▶ [Challenge]: Pick out each line in the records that contains the string "Given", matching case exactly, and copy those lines.

** START **

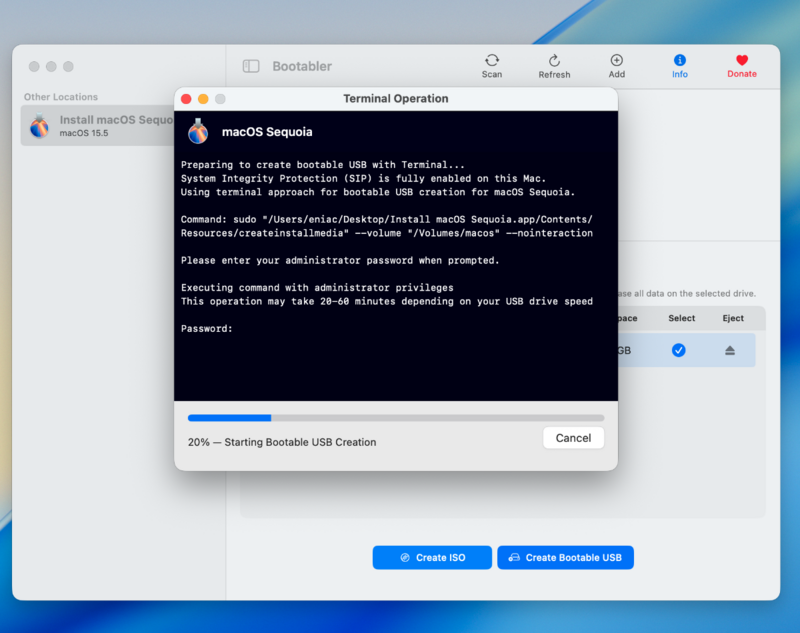Viewport: 800px width, 633px height.
Task: Click the Bootabler app icon beside the title
Action: click(x=250, y=66)

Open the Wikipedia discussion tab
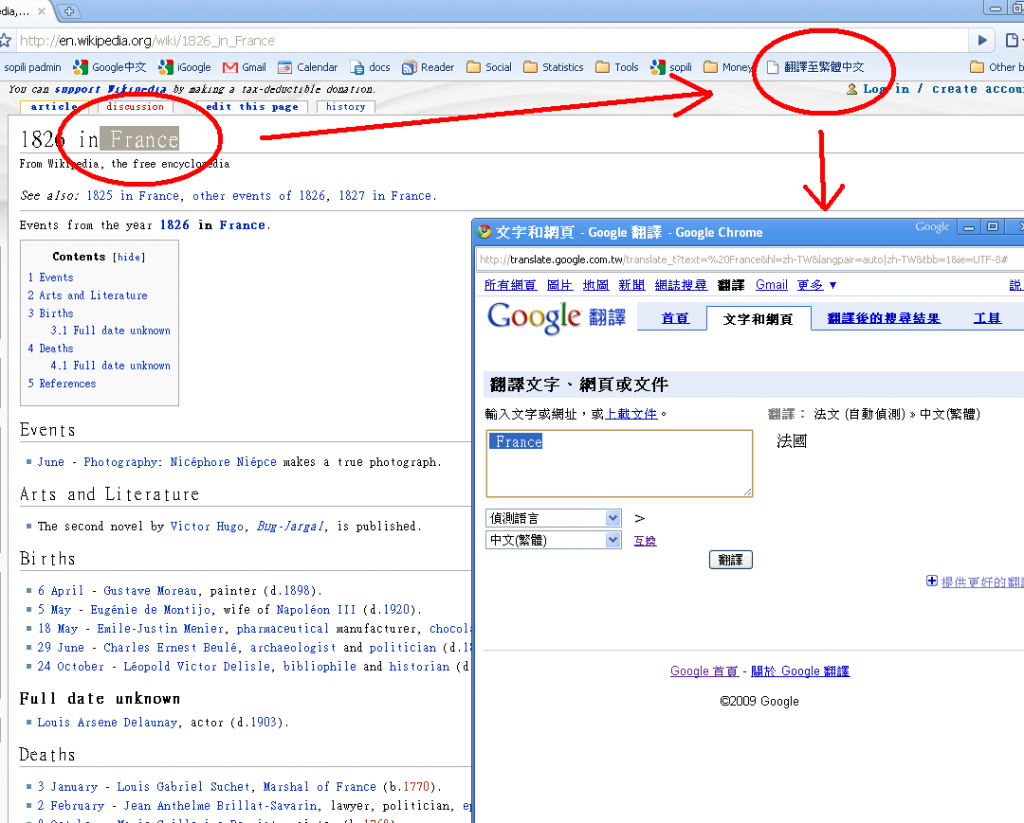[x=135, y=107]
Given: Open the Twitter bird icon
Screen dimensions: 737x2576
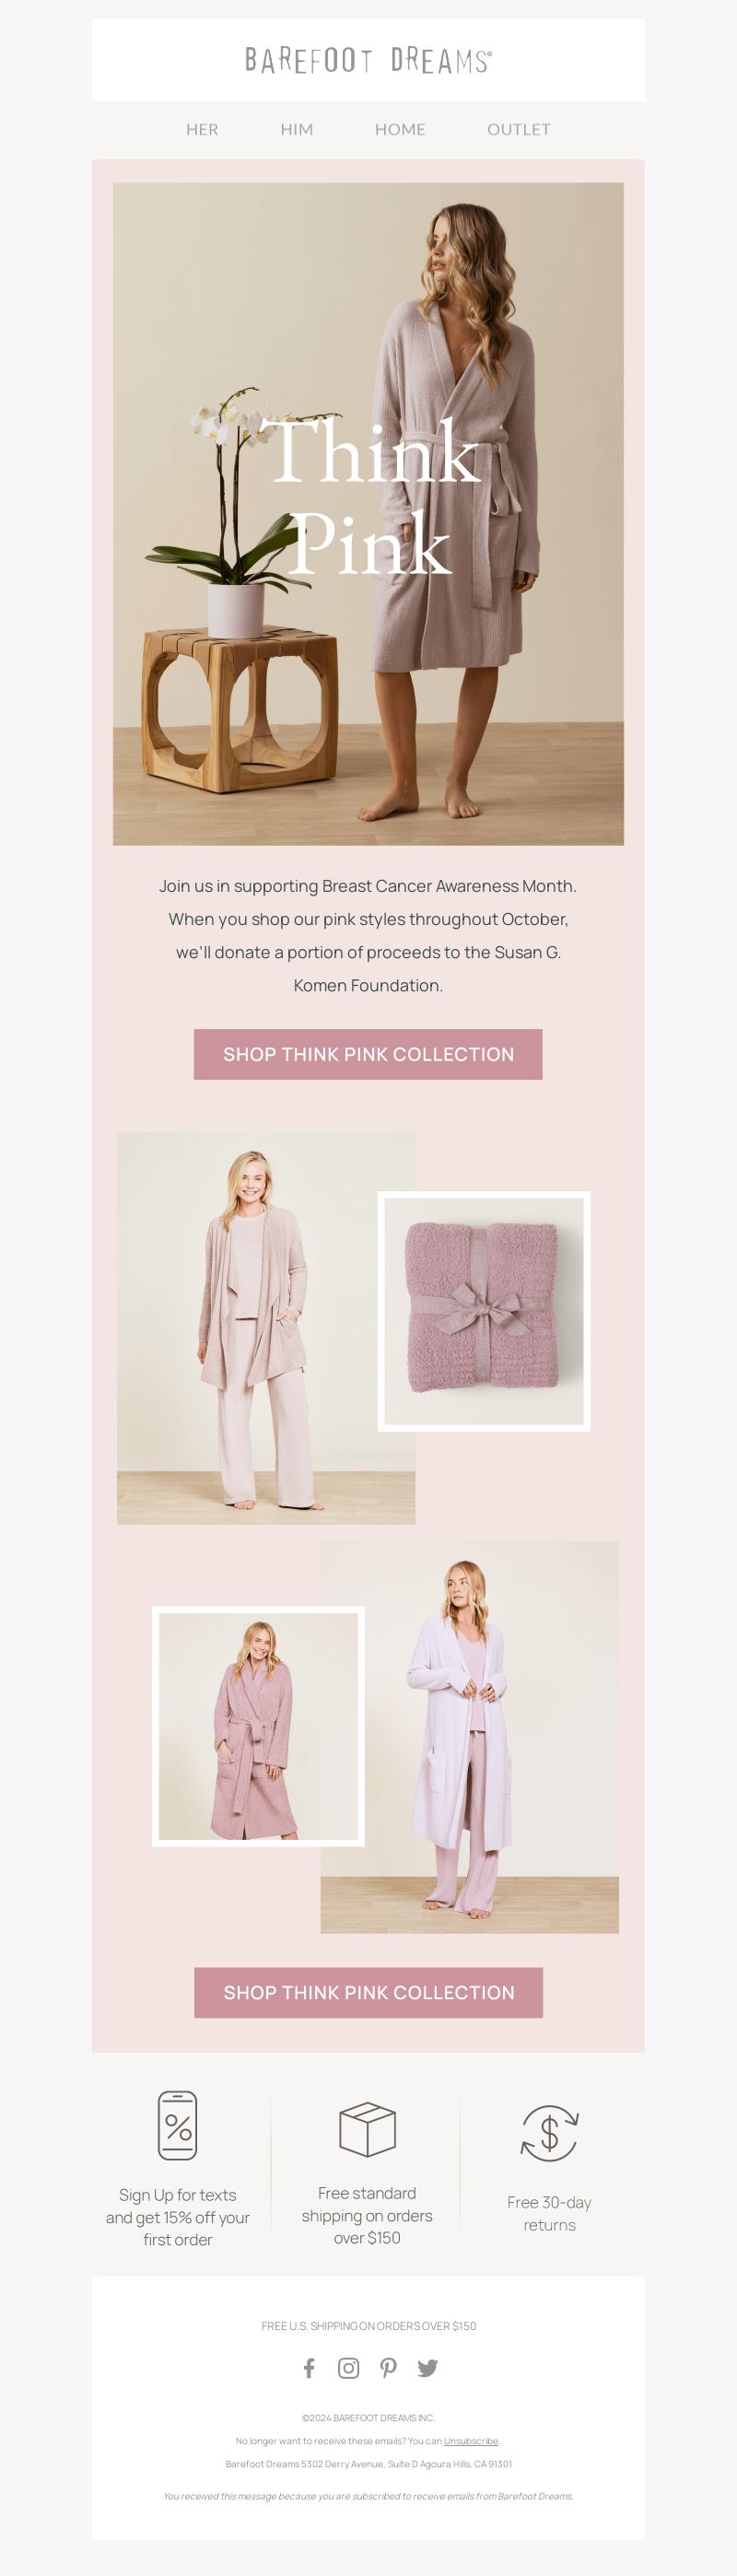Looking at the screenshot, I should tap(428, 2367).
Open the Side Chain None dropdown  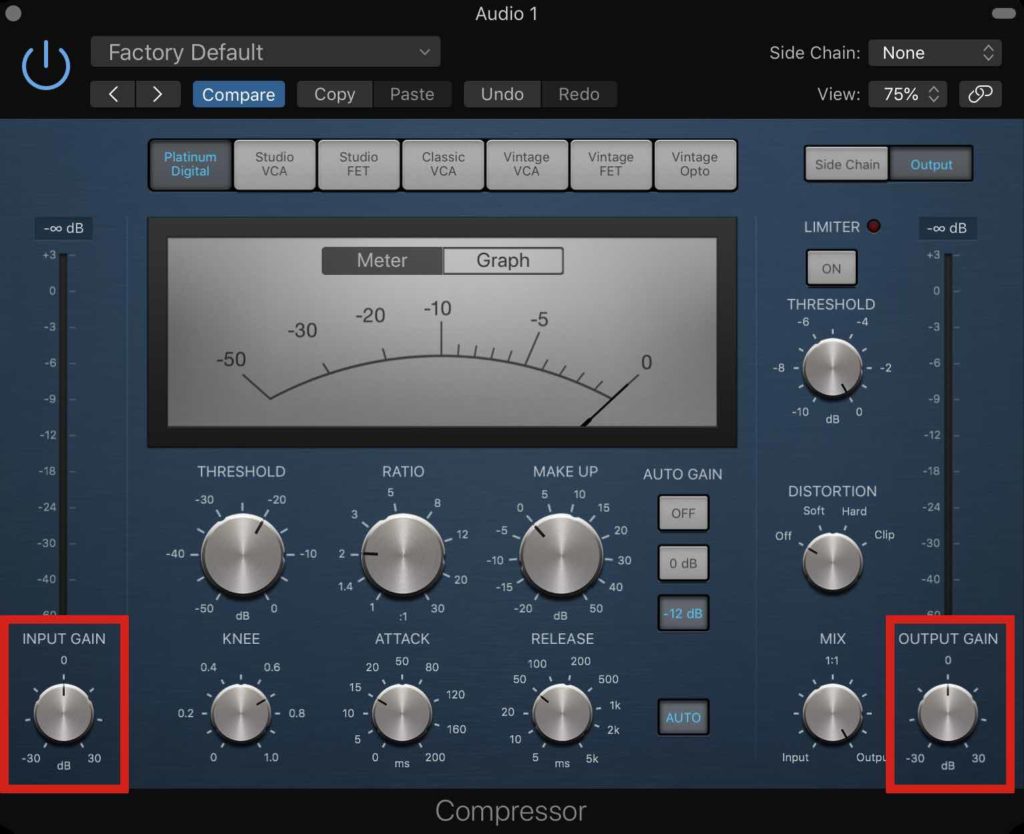tap(934, 53)
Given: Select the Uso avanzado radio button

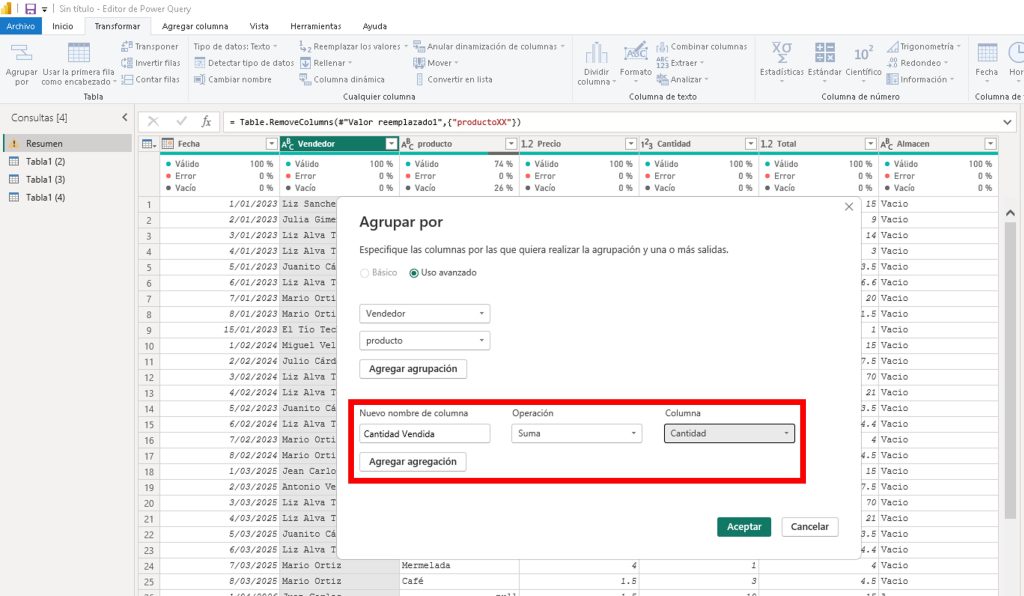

** END **

▶ [Exercise answer]:
Given: Open the Twitter bird icon
Given: Select the Uso avanzado radio button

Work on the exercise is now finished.